OBJECTIVES Patients with stroke receiving organised inpatient (stroke unit) care after stroke are more likely to be alive and independent compared with patients offered conventional care. The objective was to determine the effect of an acute stroke unit on patients with primary intracranial haemorrhage. METHODS In a prospective controlled study, the effect of an acute stroke unit was examined on 30 day and 1 year mortality in patients with primary intracranial haemorrhage. Patients treated in general medical wards served as controls. RESULTS Of 121 patients included, 56 were allocated to an acute stroke unit and 65 to a general medical ward.
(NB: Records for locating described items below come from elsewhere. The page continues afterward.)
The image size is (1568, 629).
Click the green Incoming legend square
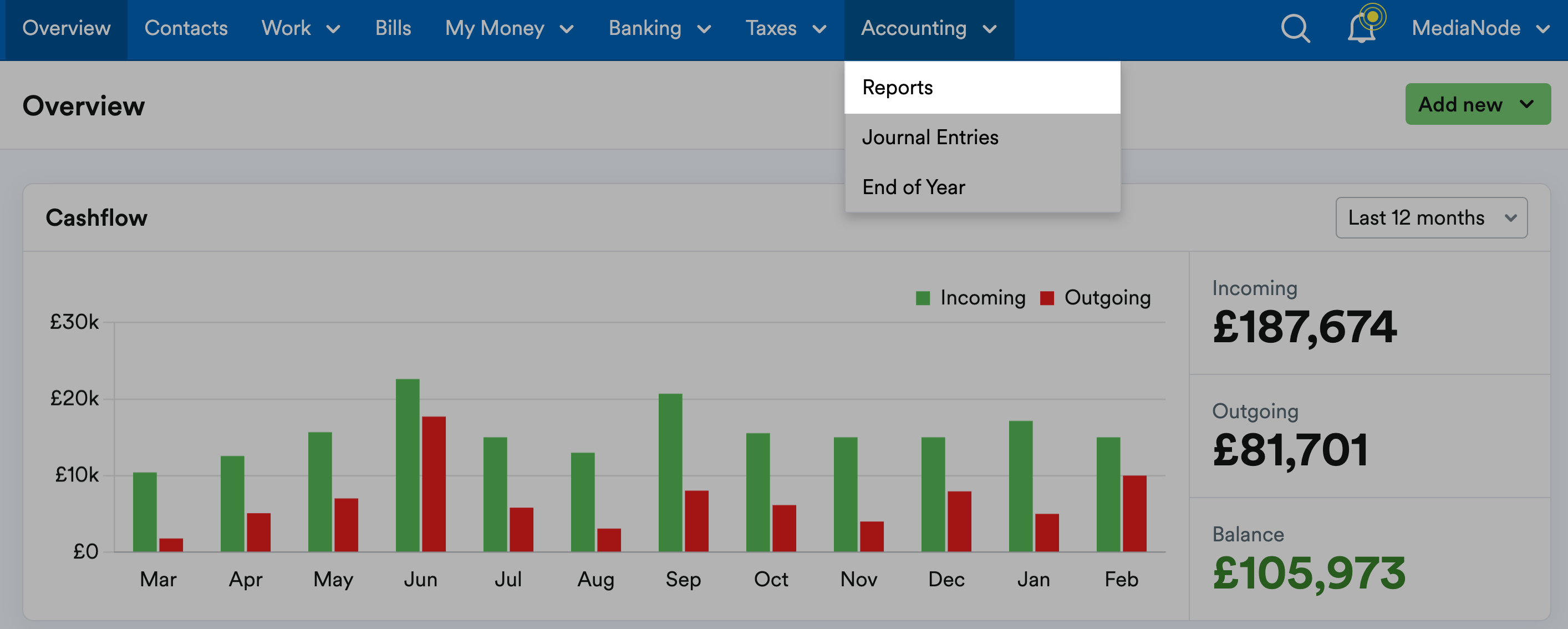[923, 298]
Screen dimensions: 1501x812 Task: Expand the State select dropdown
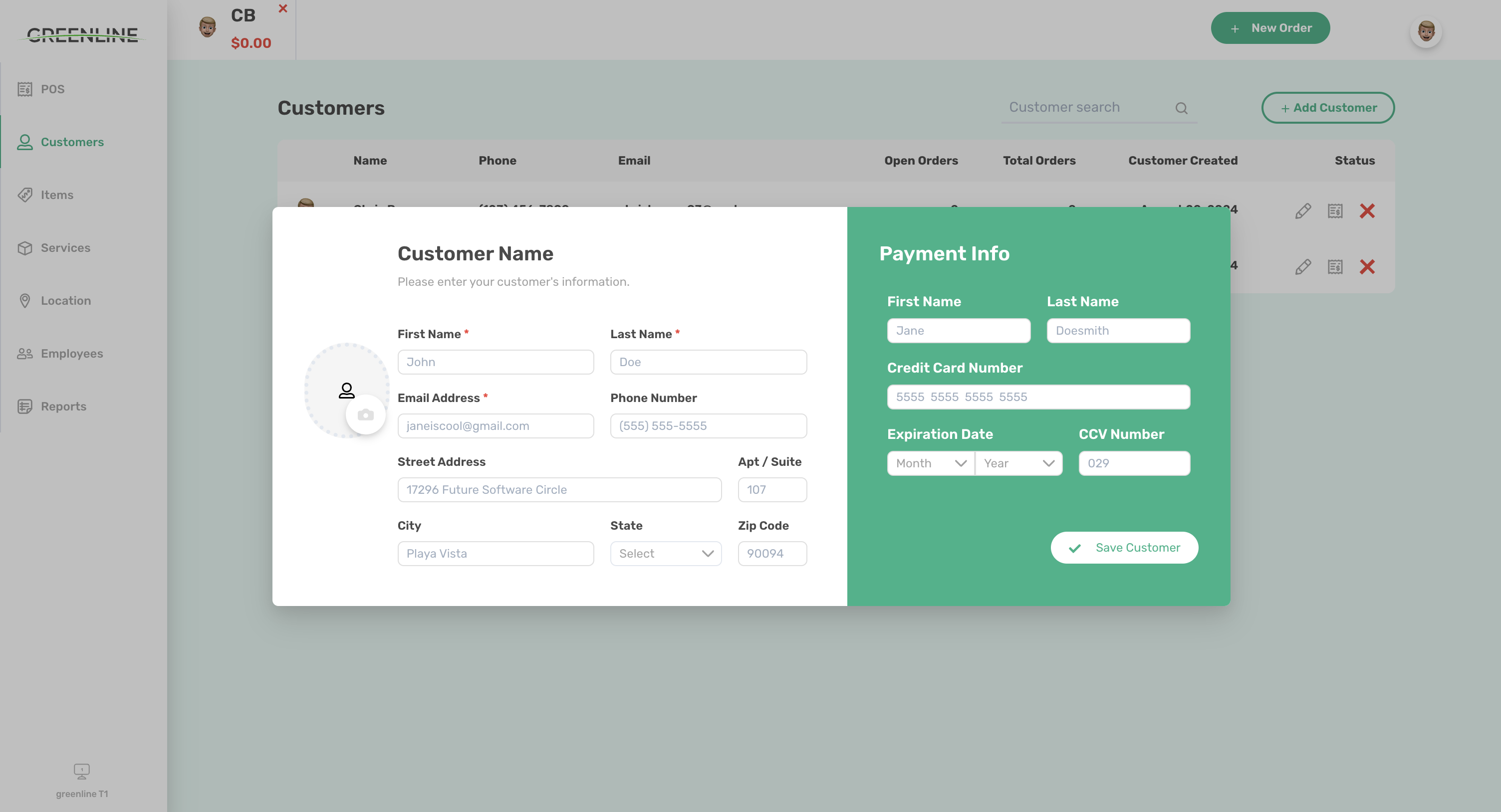(666, 553)
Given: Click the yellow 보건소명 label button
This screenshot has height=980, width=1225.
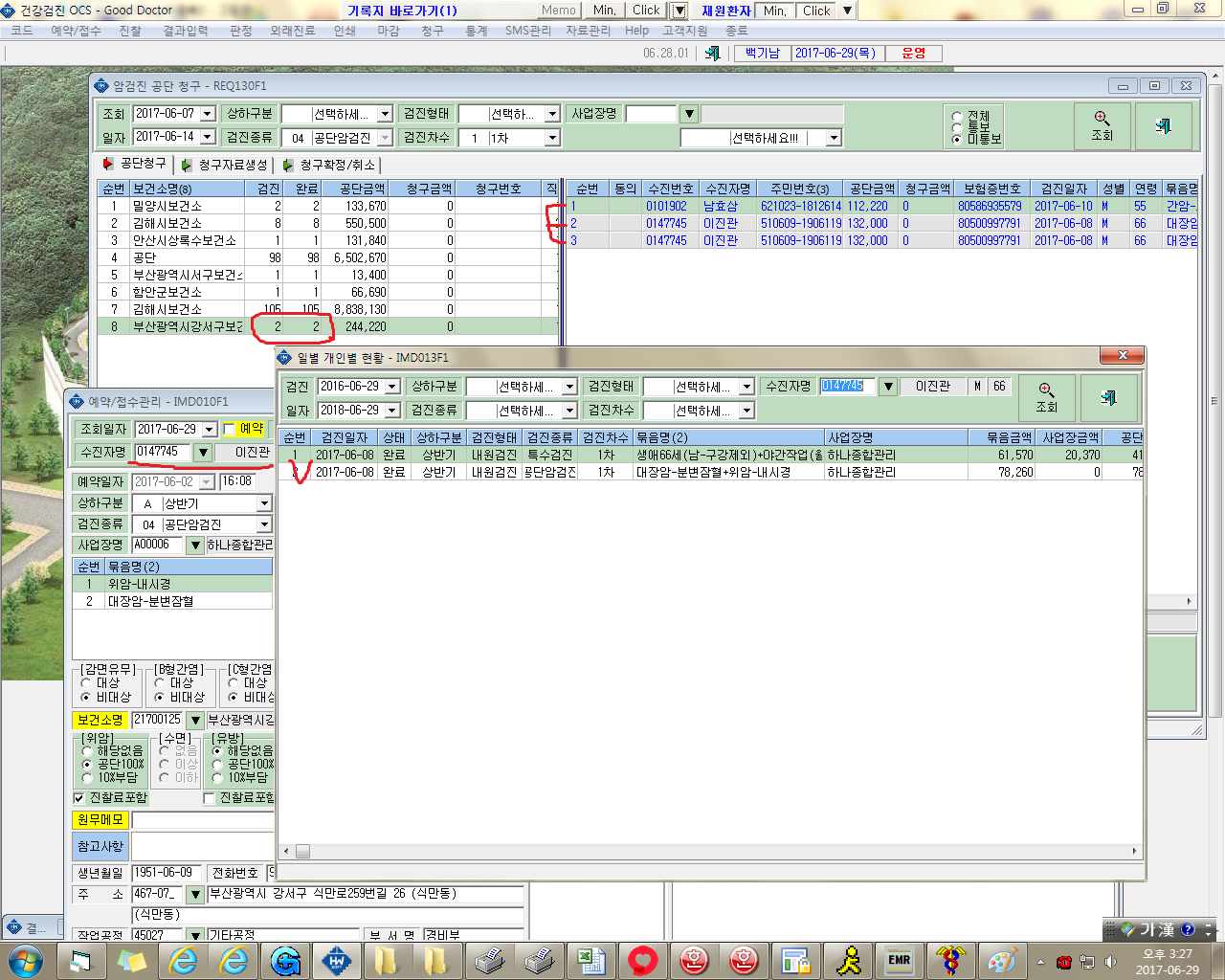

The 30 day mortality rate was 39% in the acute stroke unit compared with 63% in the general medical wards, and the 1 year mortality rates were 52% and 69%, respectively. There was a difference between the 30 day and 1 year survival curves between the groups (p=0.007 and 0.013, respectively); however, there was no difference in survival between 30 and 365 days. There was no difference in risks of being discharged home or to long term care between the groups. CONCLUSIONS In this study admission to an acute stroke unit reduced mortality 30 days and 1 year after primary intracranial haemorrhage, which could be attributed to a large difference in survival during the first 30 days.